This repository contains a prototypical Rust implementation of (synchronized) signatures based on tweakable hash functions and incomparable encodings. It was originally developed in this repository.

Note: Rust version >= 1.87 is required.

The code has not been audited and is not meant to be used in production. It is a playground to explore and benchmark these signatures. Use it at your own risk.

The implementation takes a generic RNG as input (e.g., key_gen, see below). Users must make sure that the RNG is cryptographically secure. The examples below, tests, and benchmarks just use a default (potentially insecure) RNG for illustration.

If you want to use this library, the main interface is that of a (synchronized) signature scheme, which is defined in the Signature trait. Here is a summary:

• A function key_gen to generate keys.
• A function sign to sign messages using the secret key with respect to an epoch.
• A function verify to verify signatures for a given message, public key, and epoch.

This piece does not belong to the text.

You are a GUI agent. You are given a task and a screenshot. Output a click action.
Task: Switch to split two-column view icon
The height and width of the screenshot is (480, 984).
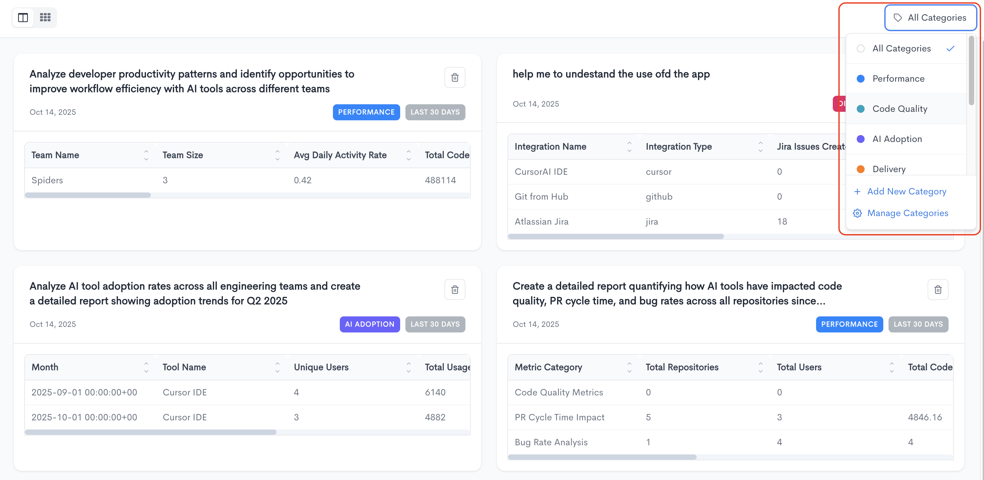pyautogui.click(x=23, y=18)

Importantly, each pair of secret key and epoch must not be used twice as input to sign.

Further, the secret keys need to be prepared for epochs by calling sk.advance_preparation(), which moves the interval sk.get_prepared_interval() further to the right. In particular, we assume that users of the code sign for epochs in order and call sk.advance_preparation() at some point in the background as soon as half of the current prepared interval has passed.

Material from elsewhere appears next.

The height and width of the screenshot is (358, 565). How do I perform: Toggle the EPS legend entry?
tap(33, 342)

For a signature scheme T: SignatureScheme, an example to use this interface may be as follows:

// generate keys (assume we have an rng)
let (pk, mut sk) = T::key_gen(&mut rng, 0, T::LIFETIME as usize);

// get a random message and a random epoch
let message = rng.random();
let epoch = rng.random_range(0..activation_duration) as u32;

// make sure secret key is prepared for signing in this epoch
let mut iterations = 0;
while !sk.get_prepared_interval().contains(&(epoch as u64)) && iterations < epoch {
    sk.advance_preparation();
    iterations += 1;
}
assert!(sk.get_prepared_interval().contains(&(epoch as u64)));

// now we can sign
let sig = S::sign(&sk, epoch, &message);

// verify the signature
let is_valid = S::verify(&pk, epoch, &message, &sig);

See also function test_signature_scheme_correctness in this file.

The code implements a generic framework from this paper, which builds XMSS-like hash-based signatures from a primitive called incomparable encodings. Hardcoded instantiations of this generic framework (using Poseidon2) are defined in hashsig::signature::generalized_xmss. The parameters have been chosen based on the analysis in the paper using Python scripts. Details are as follows:

Instantiations for different key lifetimes and different encodings are given in these modules.

Run the tests with

cargo test

By default, this will exclude some of the tests. In particular, correctness tests for real instantiations take quite long and are excluded. If you want to run all tests, you can use

cargo test --release --features slow-tests

Removing the --release is also an option but tests will take even longer.

Benchmarks are provided using criterion. They take a while, as key generation is expensive, and as a large number of schemes are benchmarked. Run them with

cargo bench

The schemes that are benchmarked are hardcoded instantiations of the generic framework, which are defined in hashsig::signature::generalized_xmss. The parameters of these instantiations have been chosen carefully with the aim to achieve a desired security level. By default, key generation is not benchmarked. There are two options to benchmark it:

1. add the option --features with-gen-benches-poseidon or --features with-gen-benches-poseidon-top-level to cargo bench. Note that this will make benchmarks very slow, as key generation will be repeated within the benchmarks. Especially for Poseidon, this is not recommended.
2. use code similar to the one provided in src/bin/main.rs and run it with cargo run --release.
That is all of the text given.